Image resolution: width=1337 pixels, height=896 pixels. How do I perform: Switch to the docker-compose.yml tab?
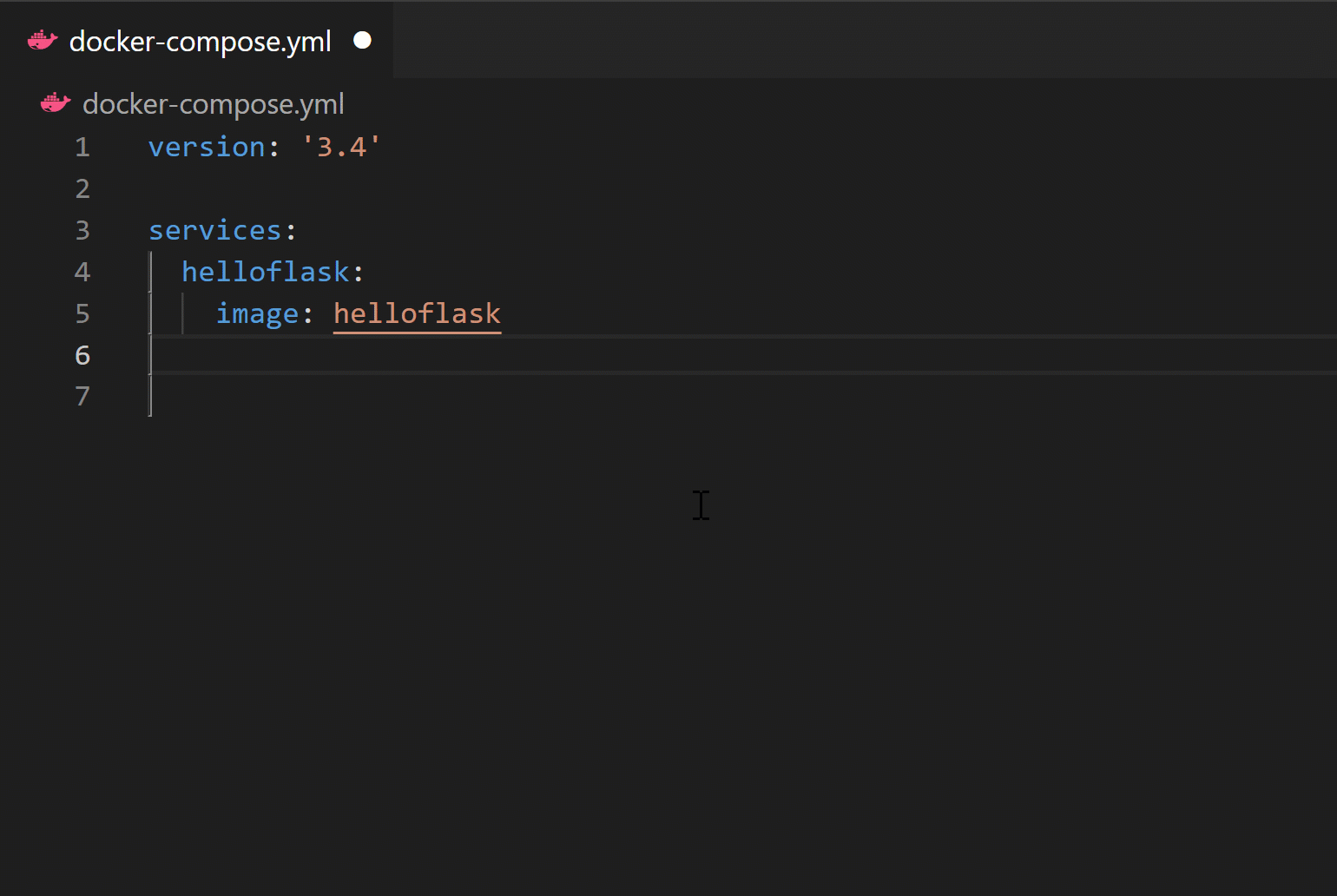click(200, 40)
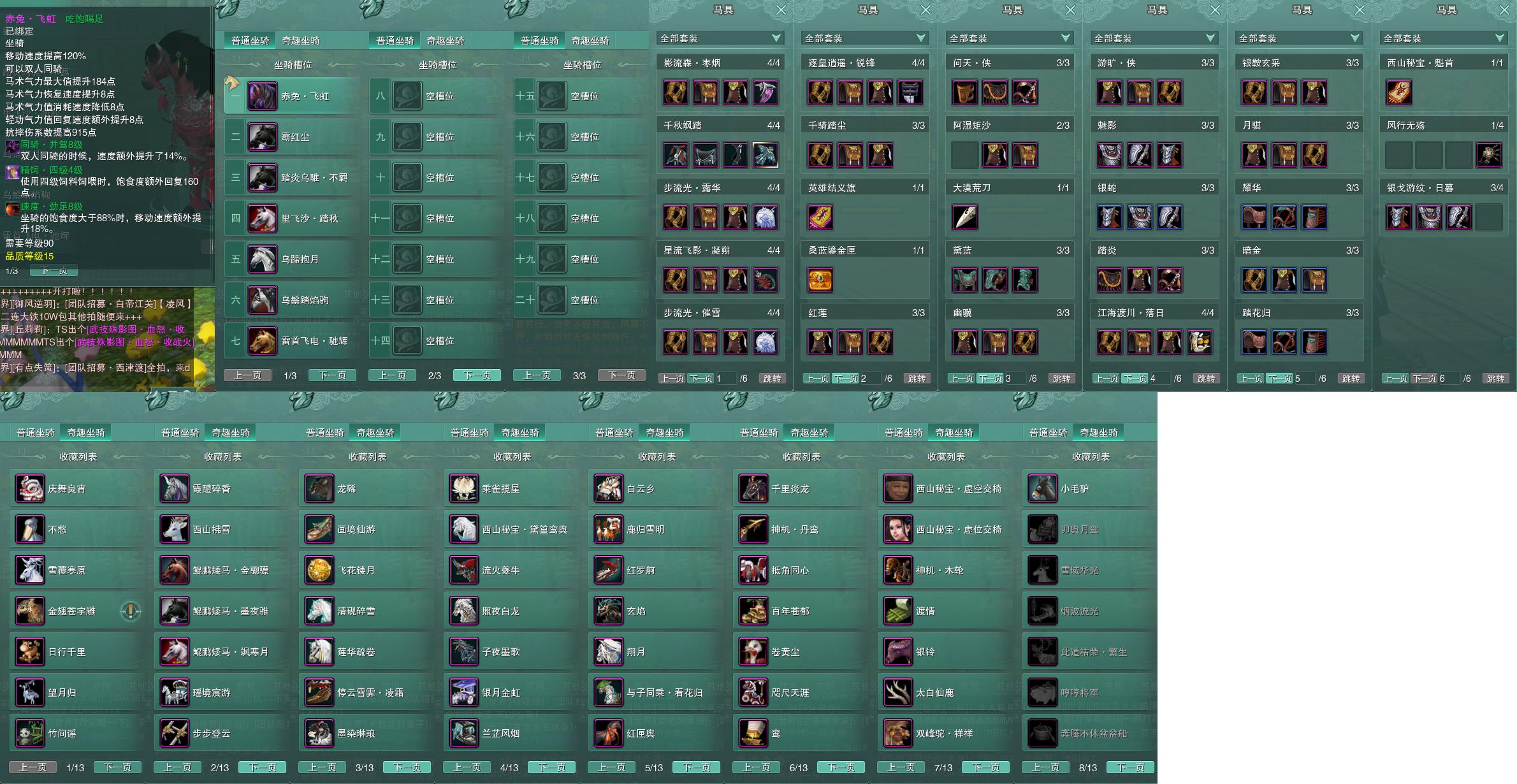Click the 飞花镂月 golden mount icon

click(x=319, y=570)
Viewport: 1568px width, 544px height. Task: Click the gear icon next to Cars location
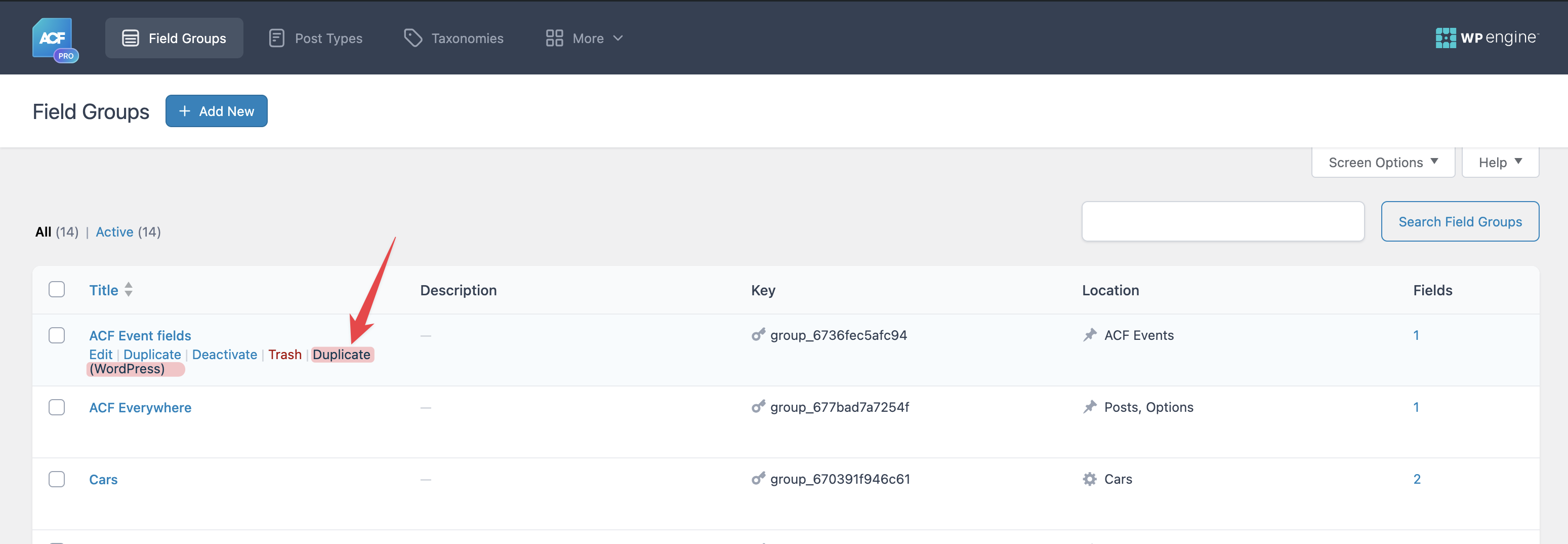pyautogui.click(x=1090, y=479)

- - - - -

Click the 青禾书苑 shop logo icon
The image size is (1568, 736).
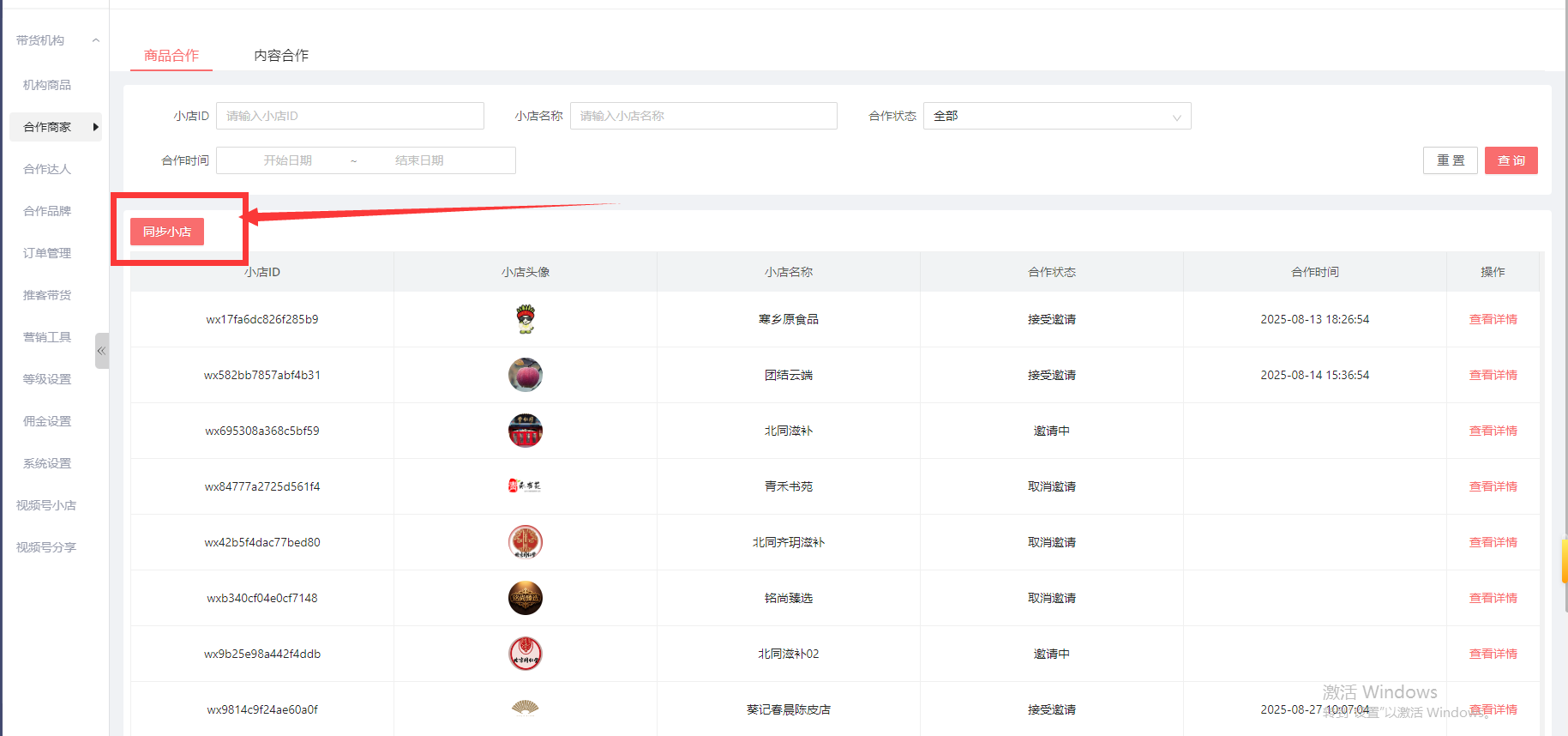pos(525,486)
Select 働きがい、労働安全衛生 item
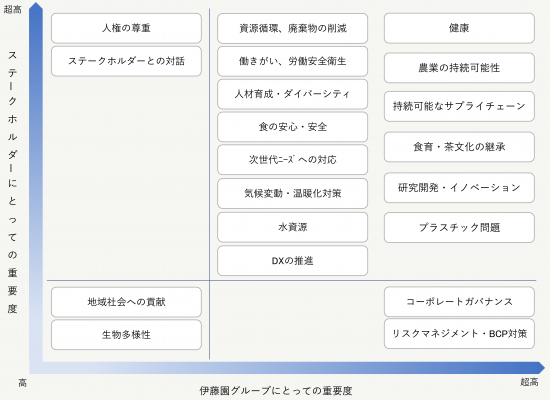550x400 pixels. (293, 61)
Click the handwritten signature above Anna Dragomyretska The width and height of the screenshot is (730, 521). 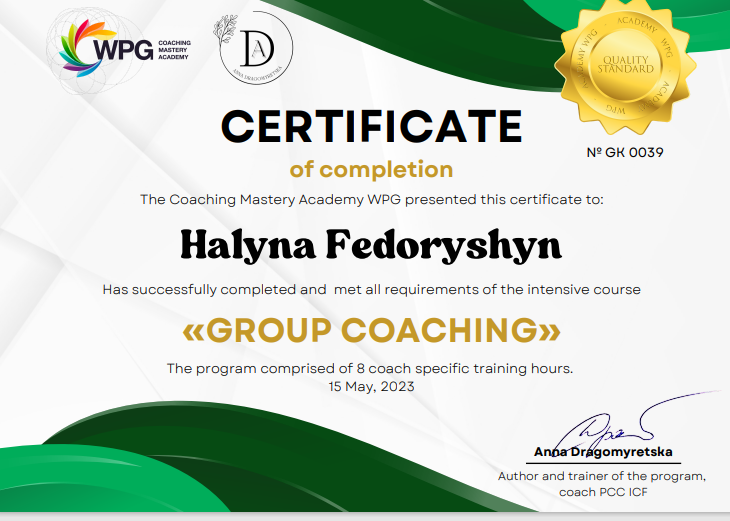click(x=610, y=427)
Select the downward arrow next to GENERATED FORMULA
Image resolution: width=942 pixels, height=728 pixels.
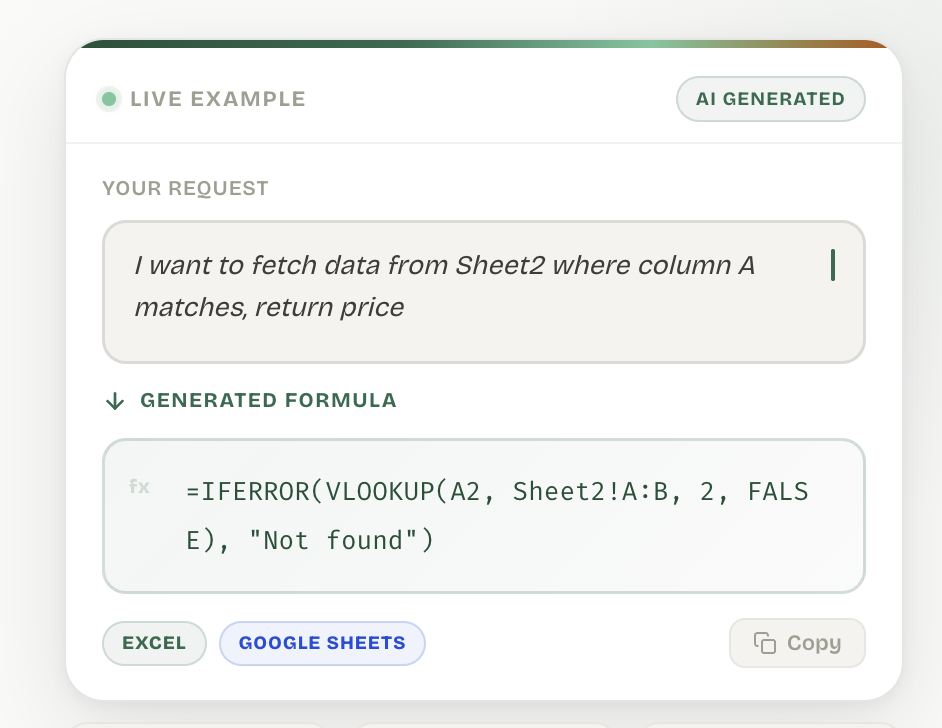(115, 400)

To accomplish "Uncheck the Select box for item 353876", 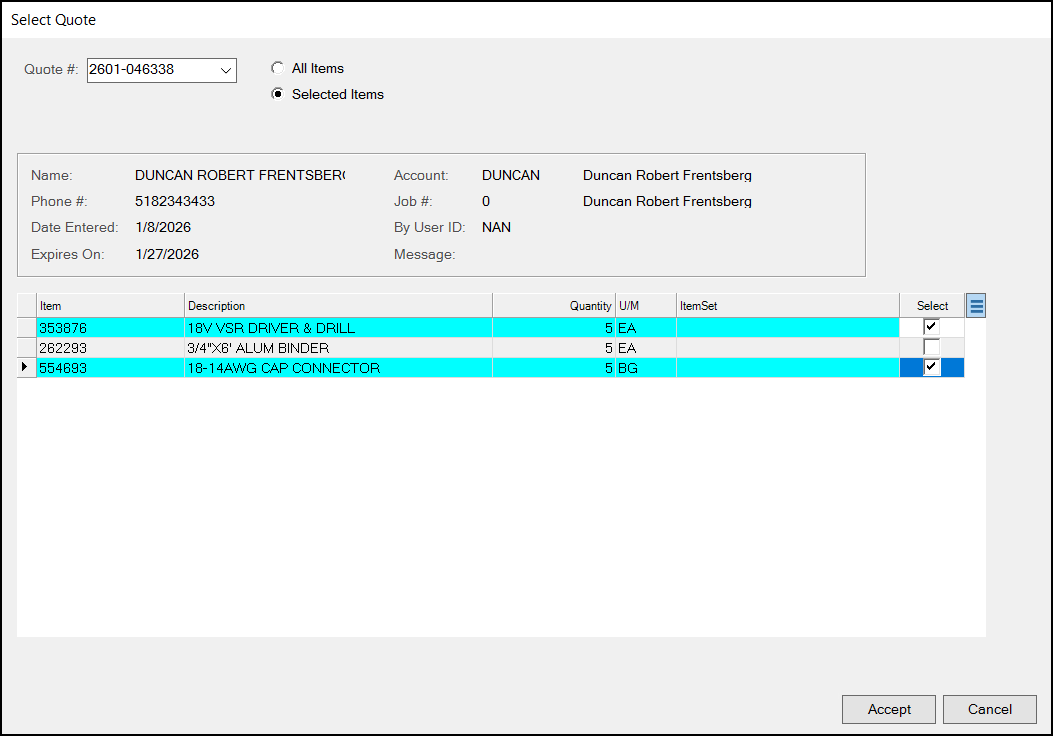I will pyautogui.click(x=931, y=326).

- - - - -

## To do:
Please convert the rows that open with the line containing "Image resolution: width=1337" and close with the line containing "pyautogui.click(x=1090, y=479)" into a Markdown table, with Number holding each line's position and Line holding its text, skipping blank lines. Keep the pictures out of the table.

## Response to the exercise:
| Number | Line |
|---|---|
| 1 | Image resolution: width=1337 pixels, height=896 pixels. How do I perform: Switch to the docker-compose.yml tab? |
| 2 | click(200, 40) |
| 3 | Click the 飞花镂月 golden mount icon |
| 4 | click(x=319, y=570) |
| 5 | Viewport: 1568px width, 544px height. Task: Click the gear icon next to Cars location |
| 6 | pyautogui.click(x=1090, y=479) |